◆ Work order ◆
With "second" as the search word, show every line of the material that has it.

◆ Data for analysis ◆

========================================================================

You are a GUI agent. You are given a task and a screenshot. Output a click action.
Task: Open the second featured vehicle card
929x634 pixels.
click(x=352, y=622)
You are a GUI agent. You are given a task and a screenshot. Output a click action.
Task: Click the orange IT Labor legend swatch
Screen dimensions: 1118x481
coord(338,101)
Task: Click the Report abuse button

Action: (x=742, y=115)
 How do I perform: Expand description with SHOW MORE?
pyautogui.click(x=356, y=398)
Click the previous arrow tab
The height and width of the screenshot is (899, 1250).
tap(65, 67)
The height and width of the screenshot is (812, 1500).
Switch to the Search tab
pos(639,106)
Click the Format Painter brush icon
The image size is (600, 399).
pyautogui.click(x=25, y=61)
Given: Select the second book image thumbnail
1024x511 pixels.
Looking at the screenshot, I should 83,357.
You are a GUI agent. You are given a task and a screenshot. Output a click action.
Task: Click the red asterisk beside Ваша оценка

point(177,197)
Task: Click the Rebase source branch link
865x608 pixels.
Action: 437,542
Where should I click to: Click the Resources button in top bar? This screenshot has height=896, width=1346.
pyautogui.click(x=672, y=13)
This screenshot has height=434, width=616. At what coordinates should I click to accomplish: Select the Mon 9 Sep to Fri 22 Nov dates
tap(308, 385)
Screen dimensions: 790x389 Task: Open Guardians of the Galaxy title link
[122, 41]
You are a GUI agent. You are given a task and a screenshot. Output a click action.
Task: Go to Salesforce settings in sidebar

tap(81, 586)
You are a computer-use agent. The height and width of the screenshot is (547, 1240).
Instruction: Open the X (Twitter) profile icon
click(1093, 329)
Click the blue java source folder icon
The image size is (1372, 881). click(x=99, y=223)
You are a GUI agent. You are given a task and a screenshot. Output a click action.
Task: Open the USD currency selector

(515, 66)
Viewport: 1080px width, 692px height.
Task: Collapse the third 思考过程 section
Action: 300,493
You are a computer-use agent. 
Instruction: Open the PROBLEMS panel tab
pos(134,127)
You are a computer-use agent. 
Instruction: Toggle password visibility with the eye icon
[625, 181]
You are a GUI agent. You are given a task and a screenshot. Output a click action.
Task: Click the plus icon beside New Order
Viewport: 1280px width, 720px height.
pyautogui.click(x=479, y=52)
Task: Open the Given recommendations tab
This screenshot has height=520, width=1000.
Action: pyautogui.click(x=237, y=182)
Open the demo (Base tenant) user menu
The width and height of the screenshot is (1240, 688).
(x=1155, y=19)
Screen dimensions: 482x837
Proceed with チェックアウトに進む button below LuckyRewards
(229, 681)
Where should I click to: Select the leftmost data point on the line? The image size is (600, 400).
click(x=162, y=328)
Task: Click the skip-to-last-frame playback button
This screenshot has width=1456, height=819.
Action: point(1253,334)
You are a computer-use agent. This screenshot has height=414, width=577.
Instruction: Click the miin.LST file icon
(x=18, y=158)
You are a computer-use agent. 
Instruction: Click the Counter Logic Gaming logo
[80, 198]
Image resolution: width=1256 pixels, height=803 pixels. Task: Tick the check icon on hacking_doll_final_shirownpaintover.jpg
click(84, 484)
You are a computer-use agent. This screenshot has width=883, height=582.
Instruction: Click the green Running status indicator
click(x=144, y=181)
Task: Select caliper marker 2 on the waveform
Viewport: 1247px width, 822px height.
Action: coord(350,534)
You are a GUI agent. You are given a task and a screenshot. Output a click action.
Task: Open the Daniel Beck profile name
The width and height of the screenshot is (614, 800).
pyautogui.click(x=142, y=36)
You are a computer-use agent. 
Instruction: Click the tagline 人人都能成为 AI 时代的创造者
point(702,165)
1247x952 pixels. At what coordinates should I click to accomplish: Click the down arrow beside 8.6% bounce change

========================================================================

◆ Finished task ◆
Task: Open the second featured vehicle card
Given: Select the second book image thumbnail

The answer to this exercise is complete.